◆ Exercise objective ◆
Nothing but the lines from the one containing "Open Google Chrome from the taskbar" to the end of the records that follow should be transcribed, each exactly, with the pictures left out.
== Records to use
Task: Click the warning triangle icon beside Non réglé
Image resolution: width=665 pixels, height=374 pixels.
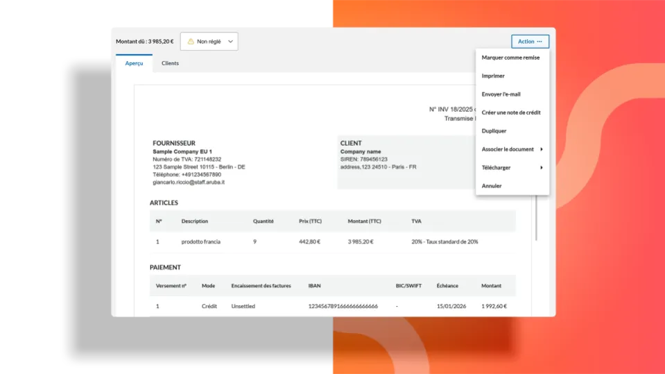Action: (191, 42)
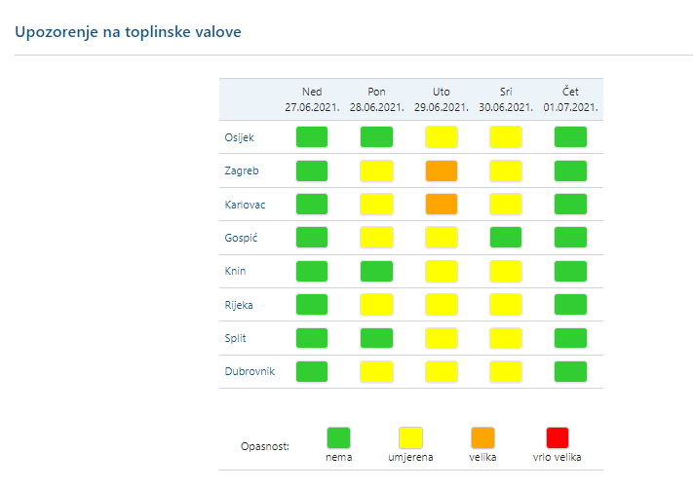The height and width of the screenshot is (491, 693).
Task: Click the red 'vrlo velika' legend swatch
Action: click(557, 437)
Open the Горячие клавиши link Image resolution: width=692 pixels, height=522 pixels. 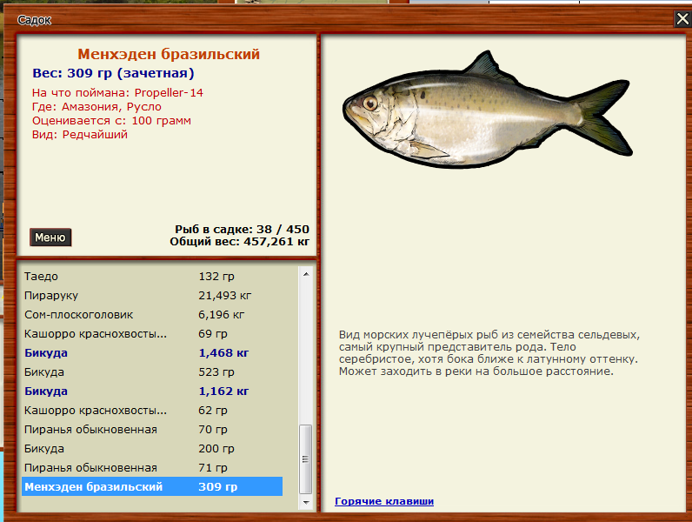tap(383, 501)
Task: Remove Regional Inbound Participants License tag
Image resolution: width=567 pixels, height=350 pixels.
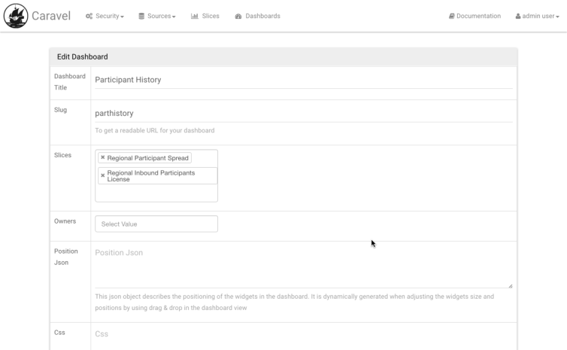Action: [x=103, y=176]
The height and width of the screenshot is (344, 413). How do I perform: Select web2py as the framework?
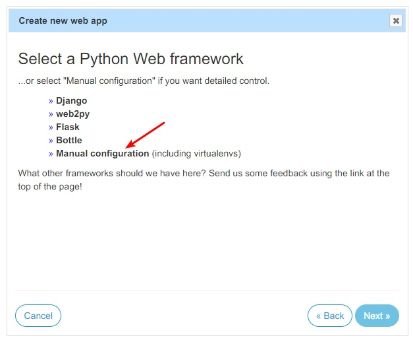coord(72,114)
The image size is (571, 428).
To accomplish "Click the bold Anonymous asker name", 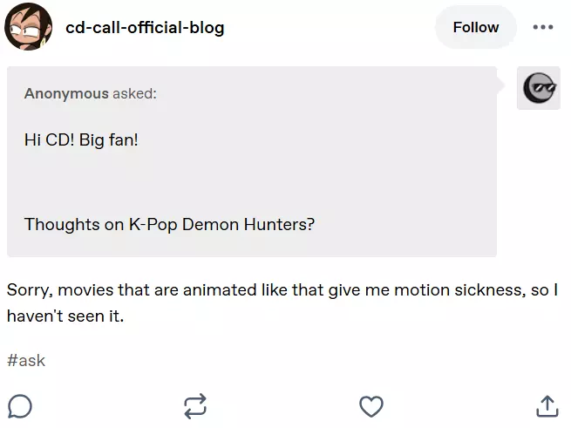I will click(x=66, y=93).
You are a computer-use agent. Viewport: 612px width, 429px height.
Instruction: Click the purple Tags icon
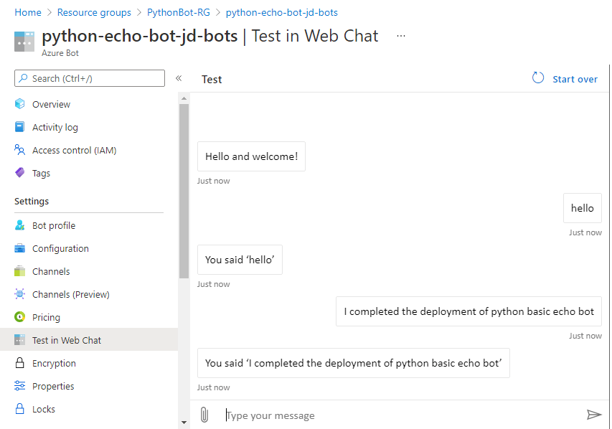pyautogui.click(x=20, y=173)
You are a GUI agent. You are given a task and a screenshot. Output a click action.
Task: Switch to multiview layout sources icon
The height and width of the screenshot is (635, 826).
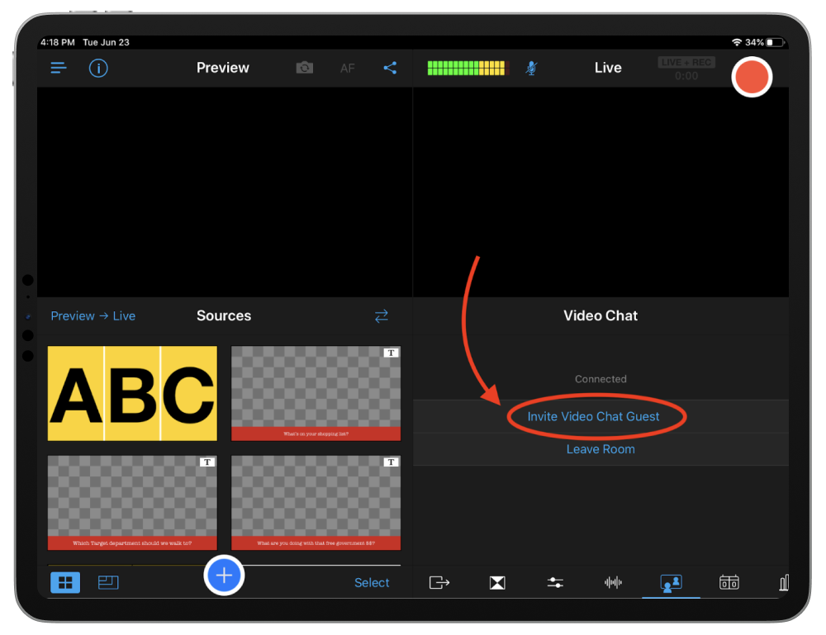pyautogui.click(x=108, y=582)
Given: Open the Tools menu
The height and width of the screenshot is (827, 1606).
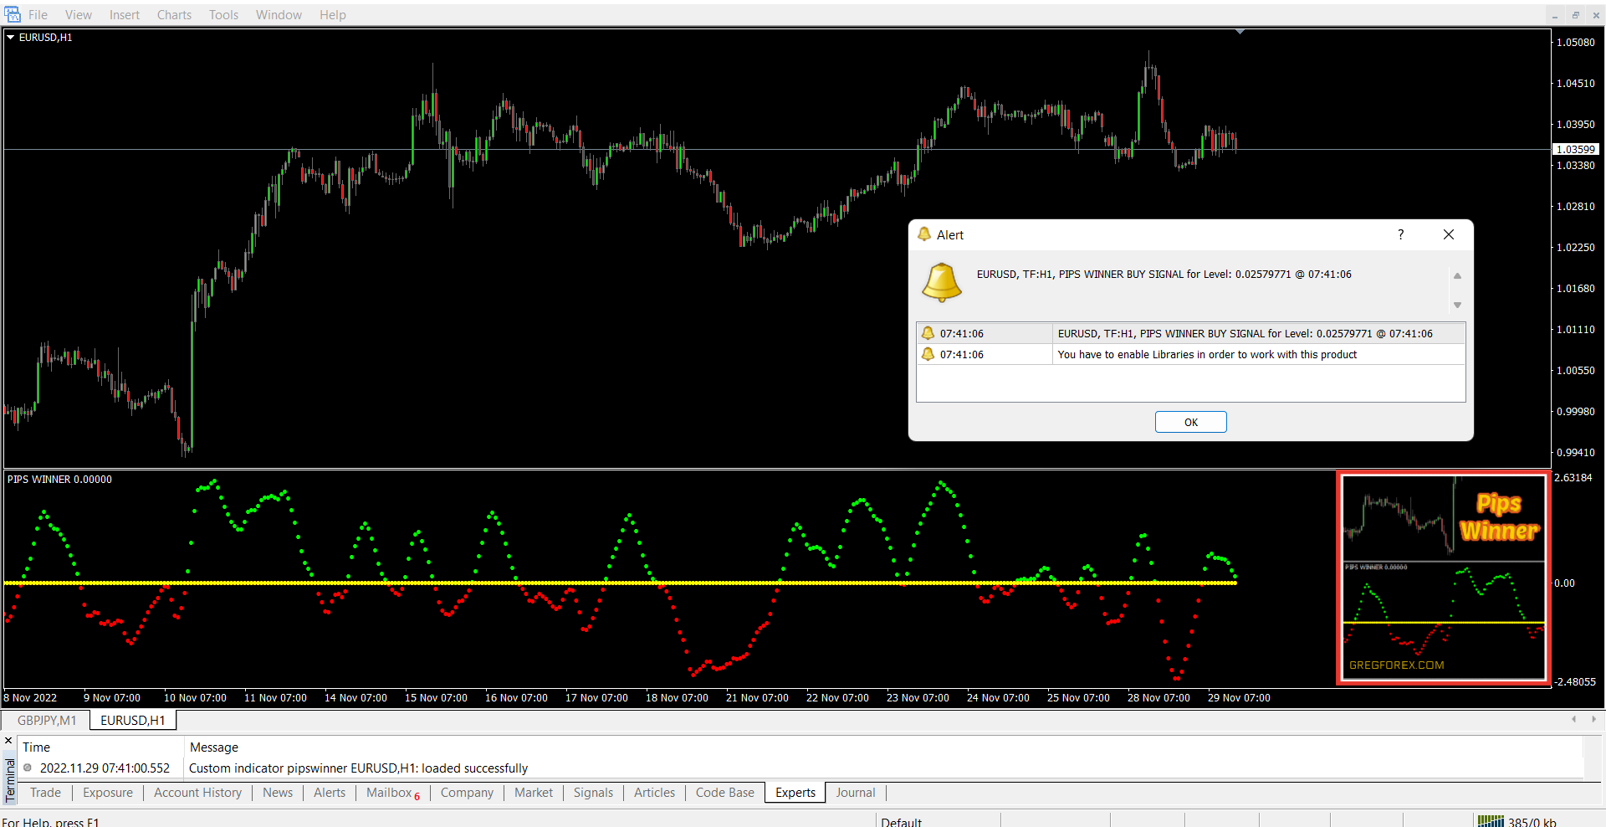Looking at the screenshot, I should 223,15.
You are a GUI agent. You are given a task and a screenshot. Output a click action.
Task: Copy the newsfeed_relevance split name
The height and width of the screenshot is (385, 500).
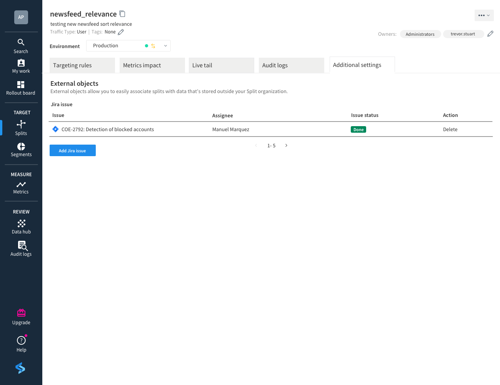pyautogui.click(x=122, y=13)
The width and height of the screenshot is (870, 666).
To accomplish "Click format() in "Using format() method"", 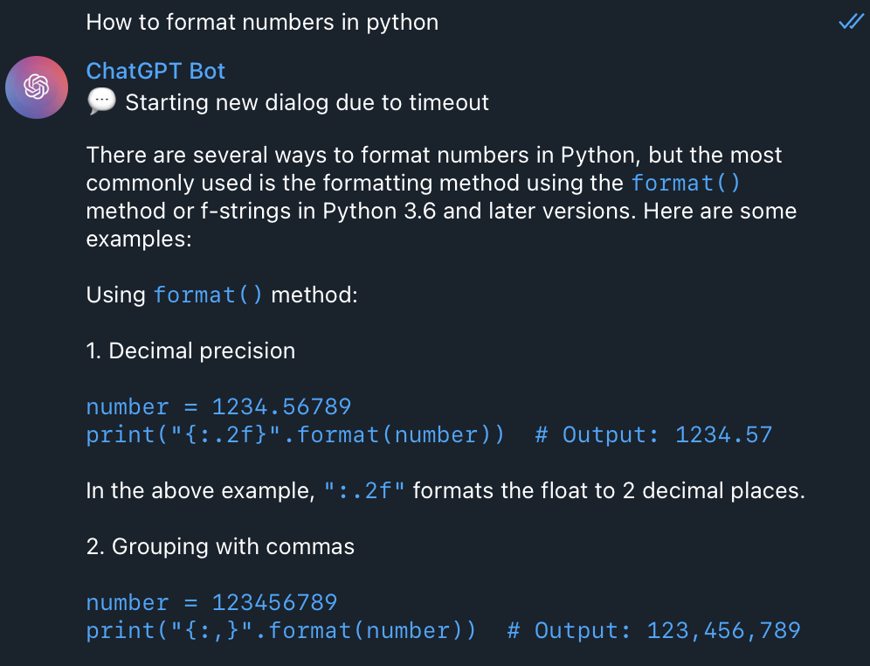I will [x=208, y=295].
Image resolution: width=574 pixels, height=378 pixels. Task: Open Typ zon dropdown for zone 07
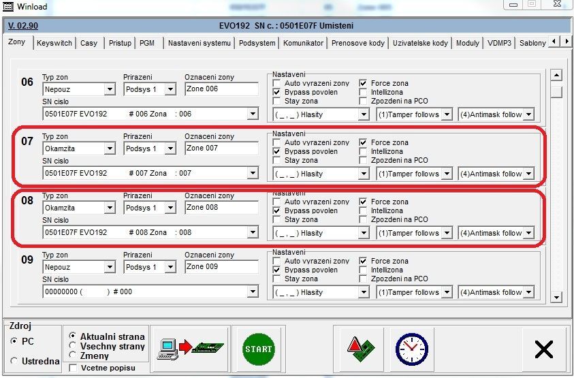[110, 148]
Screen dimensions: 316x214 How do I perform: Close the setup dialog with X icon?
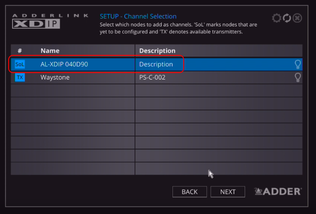pos(297,18)
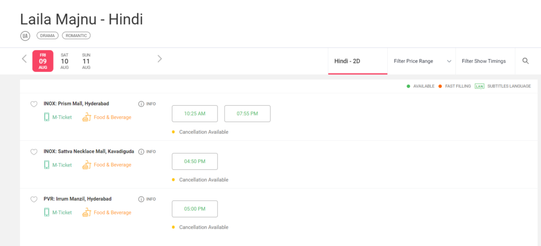Switch to the SAT 10 AUG date

pyautogui.click(x=64, y=61)
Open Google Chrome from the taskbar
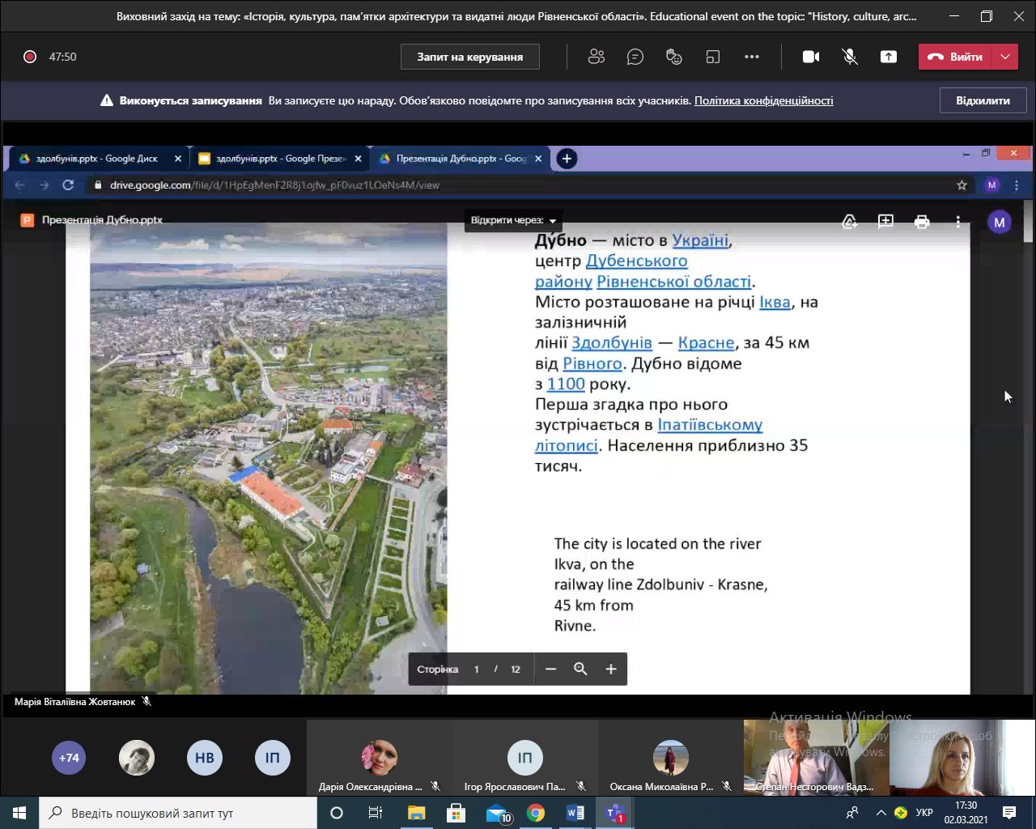 tap(536, 813)
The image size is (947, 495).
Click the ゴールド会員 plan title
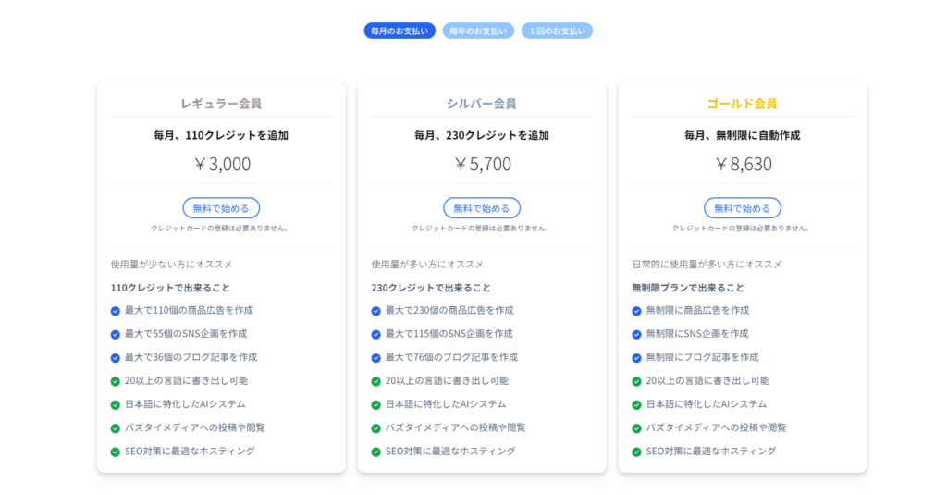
====
◆ Written answer ◆
Open Google Chrome from the taskbar
 tap(536, 813)
The image size is (947, 495).
Click the ゴールド会員 plan title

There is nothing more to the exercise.